There can be no error in either of these modifications for the first tells the jury one may strike another with a weapon only to avoid the infliction of bodily harm. This is the foundation of the law of self-defense and unless there is such danger there can be no right to inflict any physical injury upon another. And the second modification tells the jury that this can not be done unless the situation of the parties is such that it reasonably appears to be necessary to the defendant under the circumstances.

The court of its own motion gave instructions numbered 4 and 5 as follows:

No. 4. "You are instructed that an assault is an unlawful attempt, coupled with present ability, to commit a violent injury on the person of another, and, if you find from a preponderance of the evidence that at the time defendant struck plaintiff, plaintiff was committing an assault upon him, the defendant was justified in using such force as appeared to him reasonably necessary, acting as a prudent person would under similar circumstances, to resist the assault of plaintiff, and to prevent any renewal of such assault, if such renewal could be reasonably apprehended."

No. 5. "You are instructed that if you find from a preponderance of the evidence that at the time defendant struck plaintiff, plaintiff was attempting to strike defendant, or if it reasonably appeared to defendant, viewed from his standpoint alone, by words or acts of plaintiff that plaintiff was about to make an unlawful attack upon him, in that event defendant had a right to use whatever means was necessary to protect himself from serious bodily injury, and this is the case although it subsequently appeared that defendant used

more force than was actually necessary to protect himself from serious bodily harm."

These instructions fairly present the law of self-defense, and state it as favorably to the defendant as he had any right to demand. The appellant specially complains against the modification of his instruction No. 6 as above shown and to the words "acting as a prudent person would under similar circumstances," in the court's fourth instruction, his contention being that "the right to use such force as reasonably appears necessary to the defendant is the test and not a prudent person." This question has been fully considered and thoroughly discussed in the prior decisions of this court and the rule is well settled that while the jury must view the transaction from the defendant's standpoint, that view must be one of good faith and free from fault or carelessness on defendant's part. A man can not become frenzied from any of the passions that ordinarily move men to acts of violence and then require of the jury that they imagine their perception and judgment to be so befogged that temporarily their reasoning faculties do not control their actions.

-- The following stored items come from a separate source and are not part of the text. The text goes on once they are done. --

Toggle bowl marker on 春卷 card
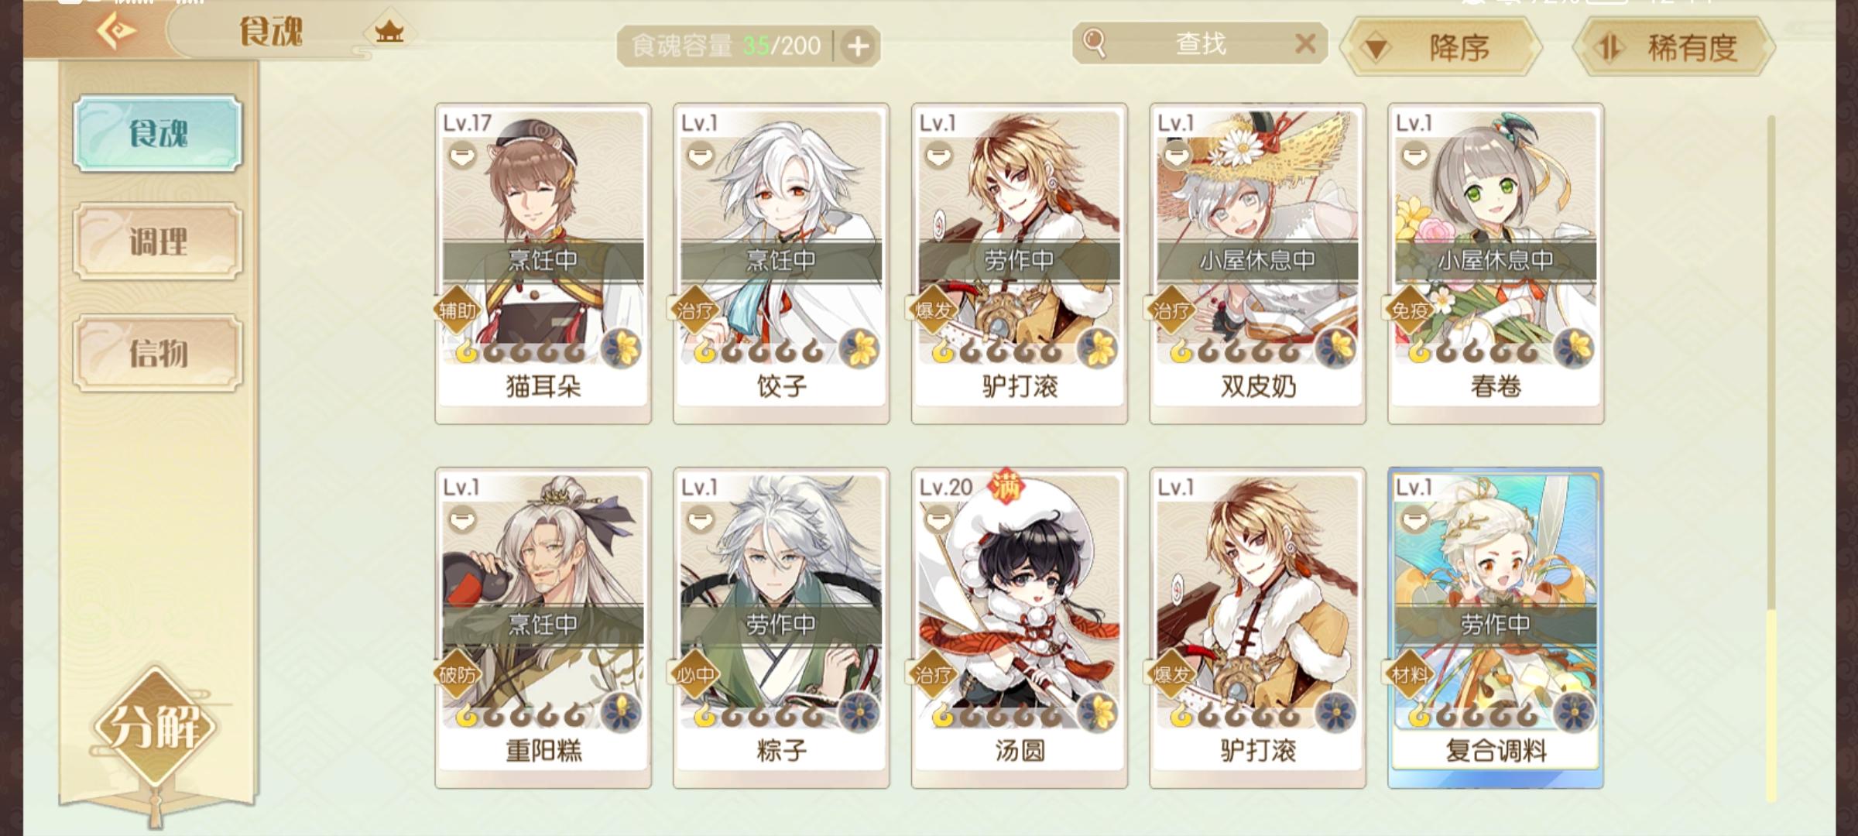Image resolution: width=1858 pixels, height=836 pixels. click(x=1416, y=156)
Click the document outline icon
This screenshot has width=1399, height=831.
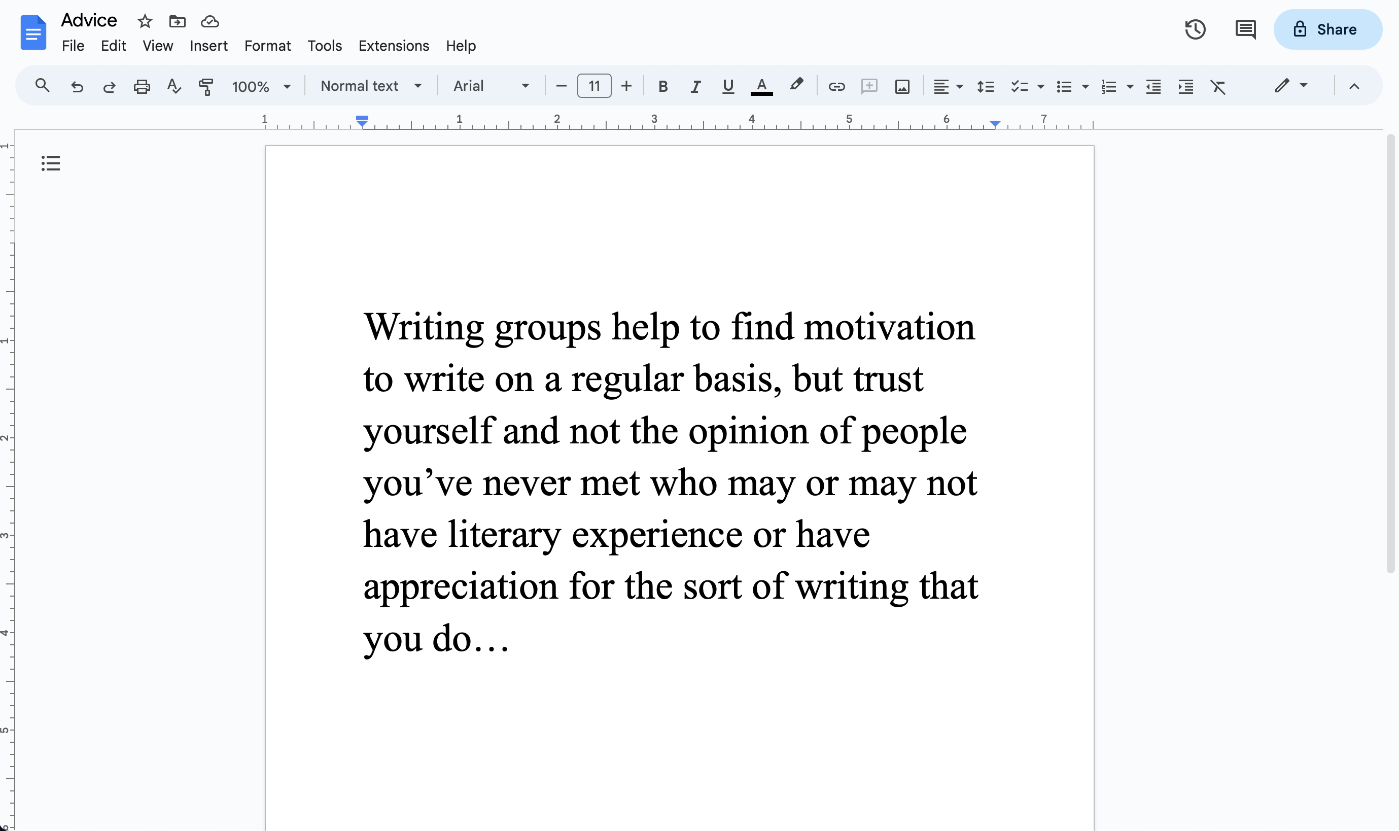(50, 164)
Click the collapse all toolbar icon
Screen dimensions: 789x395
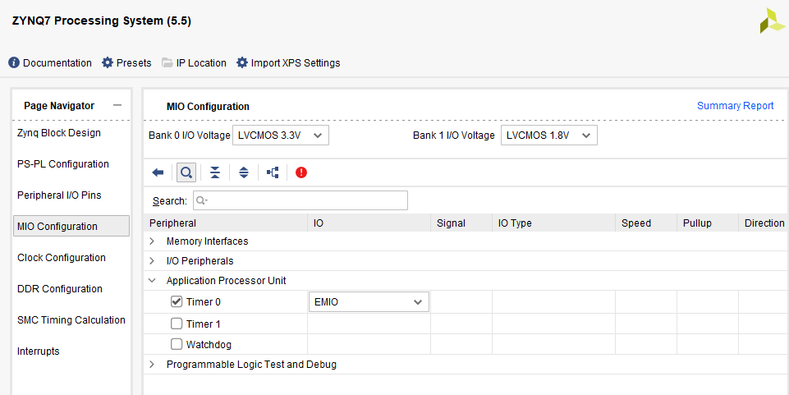click(215, 172)
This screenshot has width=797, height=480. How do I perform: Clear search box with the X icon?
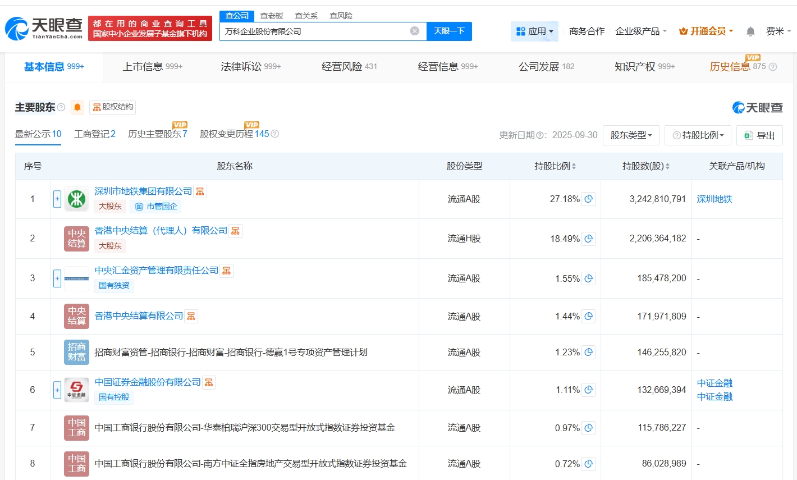click(415, 31)
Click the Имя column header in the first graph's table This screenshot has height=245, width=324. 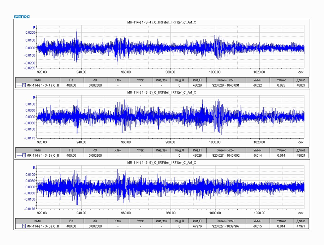[x=38, y=80]
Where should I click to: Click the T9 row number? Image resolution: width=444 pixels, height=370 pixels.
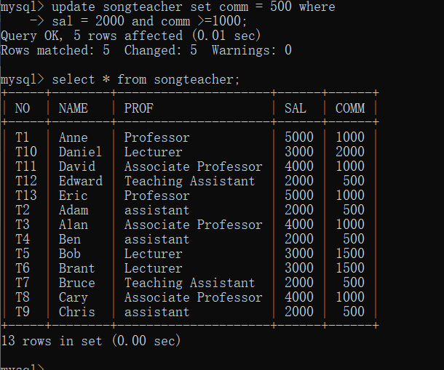(x=23, y=312)
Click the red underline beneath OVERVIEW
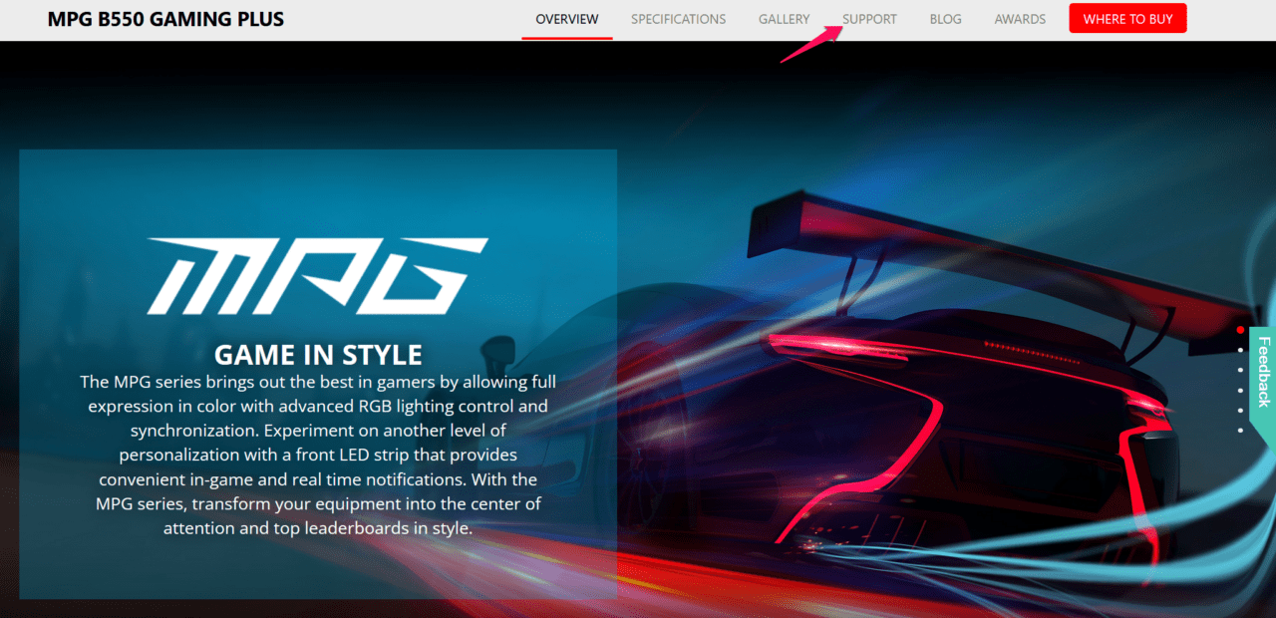 pos(566,38)
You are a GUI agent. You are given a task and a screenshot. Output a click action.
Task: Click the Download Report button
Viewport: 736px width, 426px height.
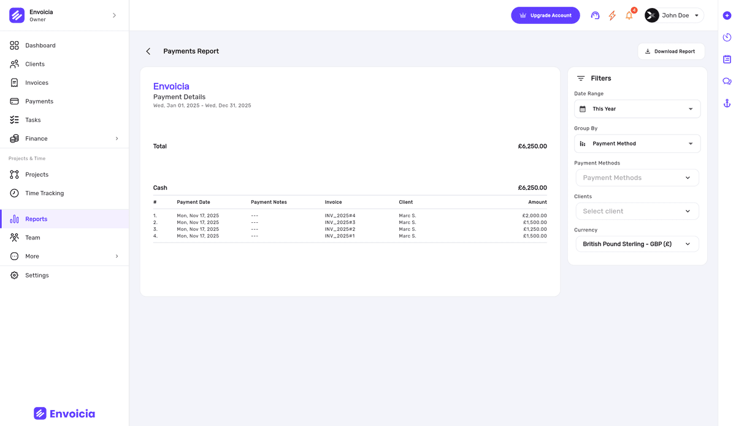click(x=671, y=51)
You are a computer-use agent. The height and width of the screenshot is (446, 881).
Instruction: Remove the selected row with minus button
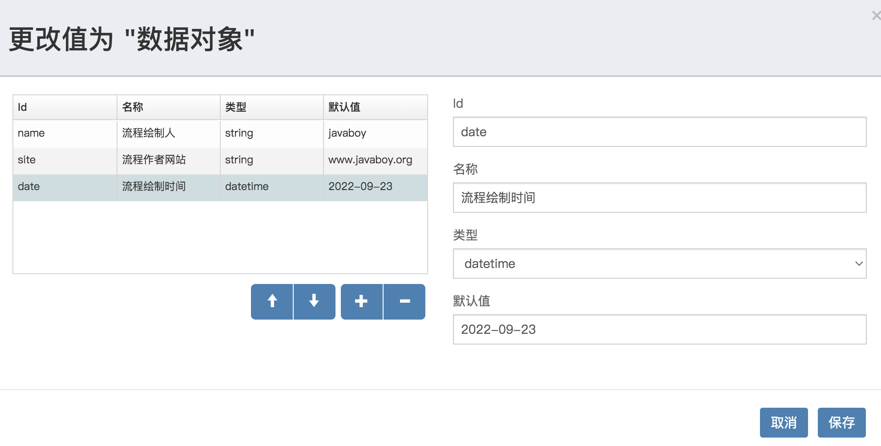404,301
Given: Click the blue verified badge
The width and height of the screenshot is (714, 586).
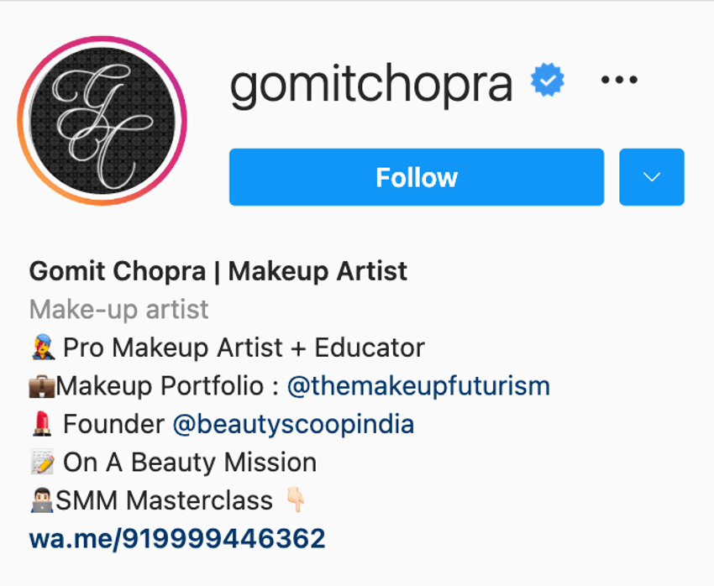Looking at the screenshot, I should 548,80.
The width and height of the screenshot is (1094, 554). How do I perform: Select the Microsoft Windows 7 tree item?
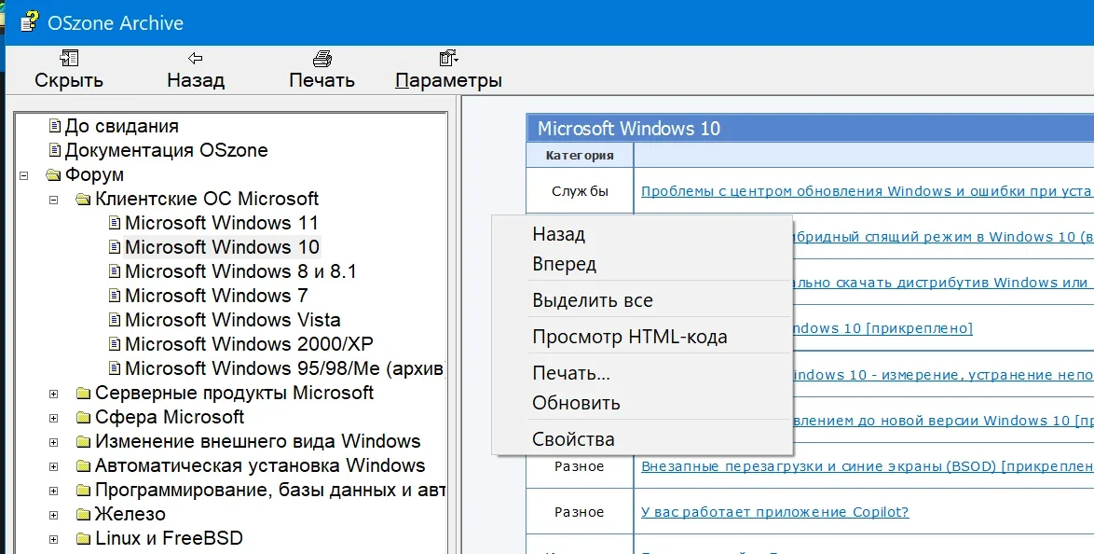[220, 295]
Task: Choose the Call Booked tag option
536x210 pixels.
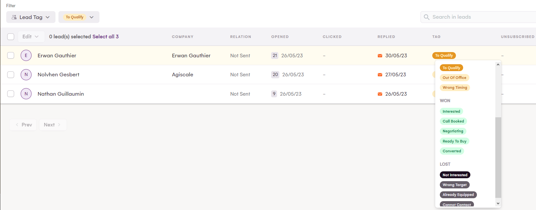Action: 453,121
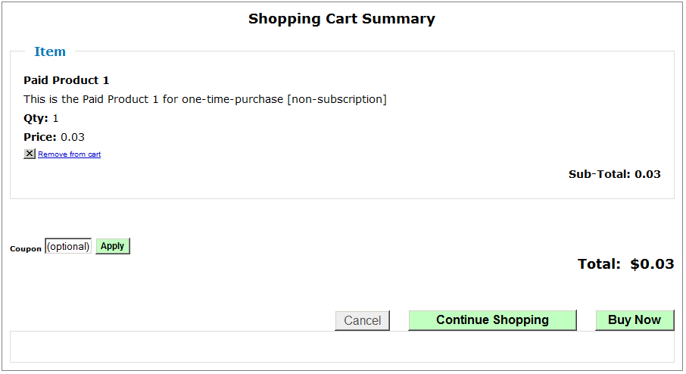Screen dimensions: 686x374
Task: Click the Cancel button
Action: coord(362,320)
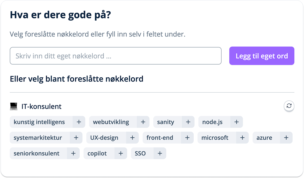Click the plus icon on "copilot"

coord(121,153)
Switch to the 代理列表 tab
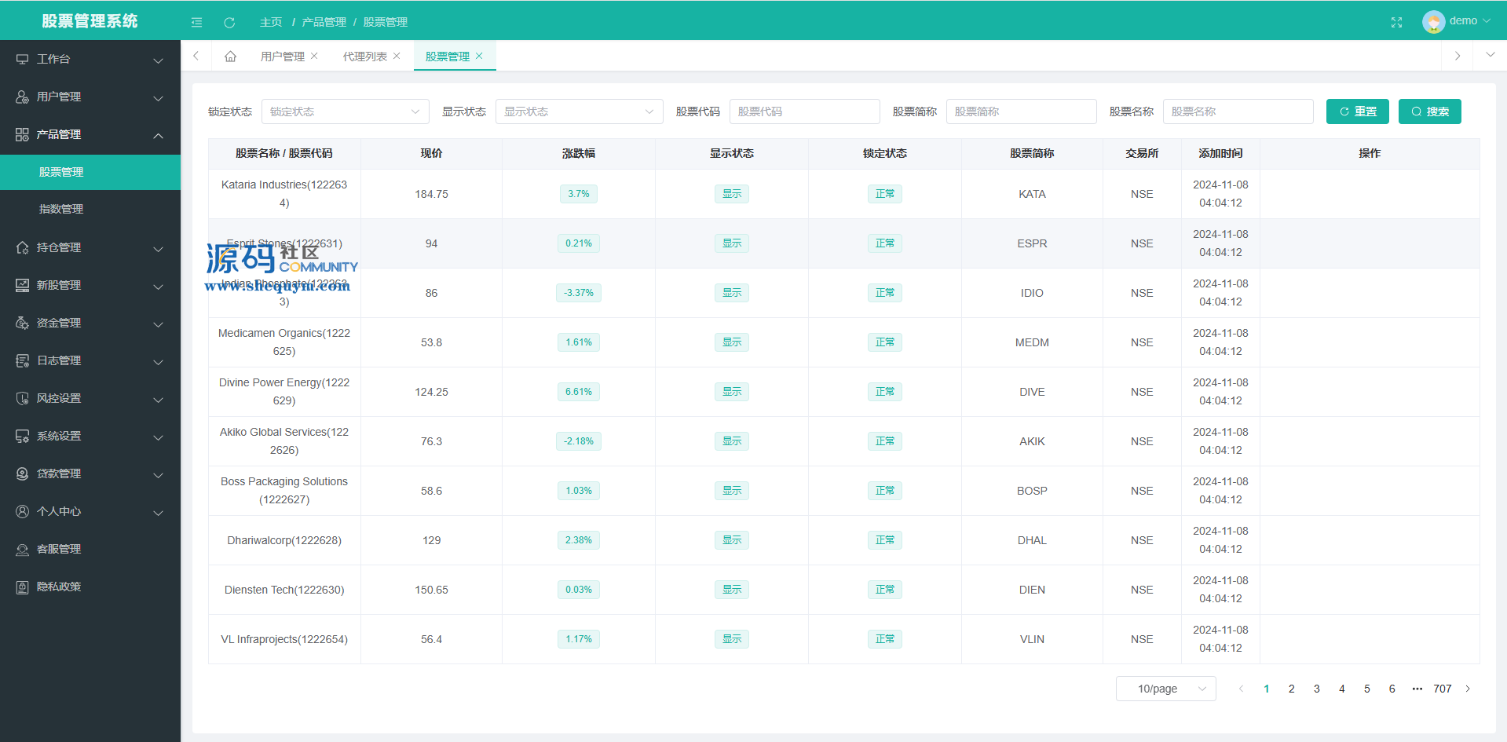 click(364, 57)
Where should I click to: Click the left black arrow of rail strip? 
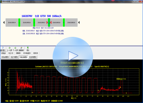pyautogui.click(x=4, y=23)
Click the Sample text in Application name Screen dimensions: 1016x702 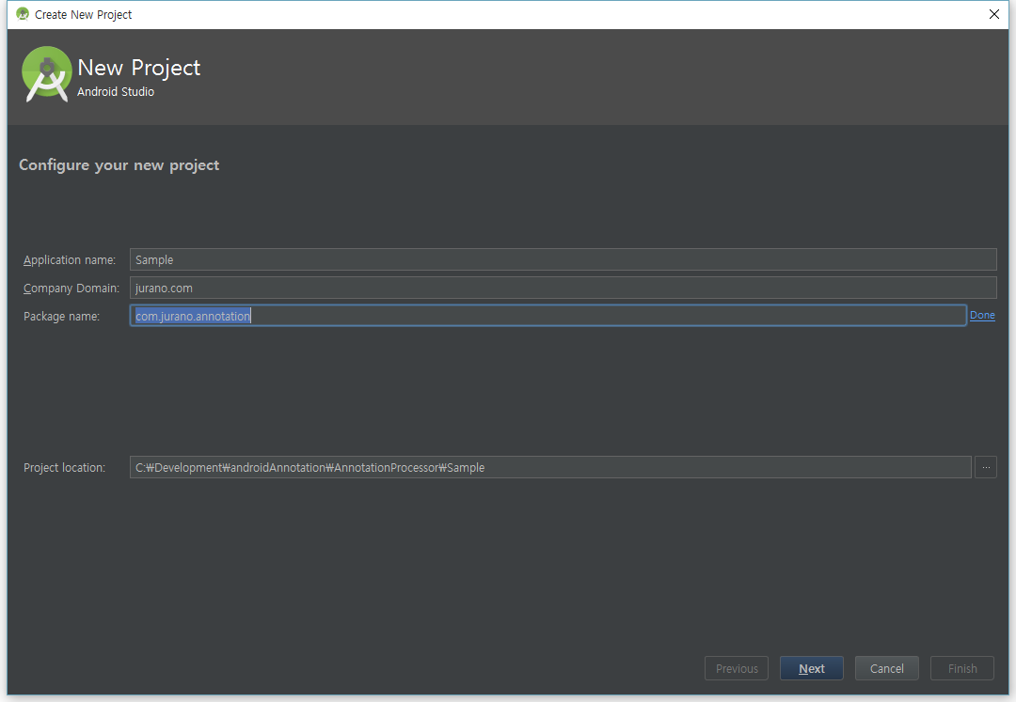153,259
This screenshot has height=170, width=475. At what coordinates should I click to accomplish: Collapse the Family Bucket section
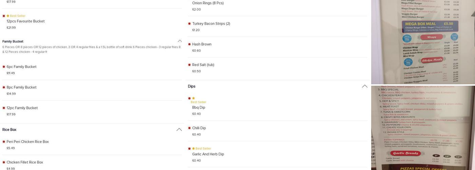click(179, 41)
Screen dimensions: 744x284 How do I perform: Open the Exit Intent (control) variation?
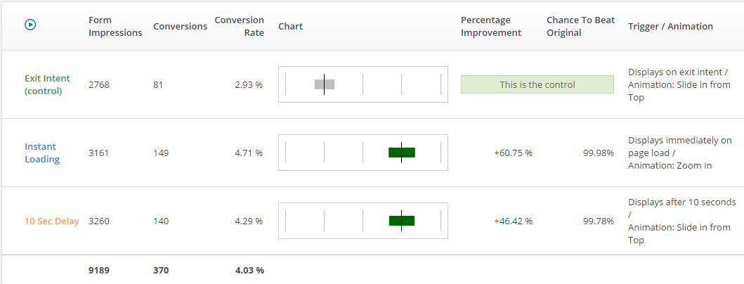(x=48, y=84)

Even a great passion, apparently irresistible, does not justify one to inflict a wound which results in death, nor would such passion reduce the grade of the homicide, if death ensued, unless it was caused by a provocation apparently sufficient to cause this passion, and both this passion and provocation do not excuse, they merely reduce the degree of the homicide. These instructions with their modifications, amount to telling the jury that before Downey had the right to fell Duff with a blow of his weapon, he must be free from fault or carelessness in reaching the conclusion that his own safety demanded that action. And this is the true doctrine of self-defense and that announced in the case of Brooks v. State, 85 Ark. 376; Maginnis v. State, 67 Ark. 594.

Affirmed.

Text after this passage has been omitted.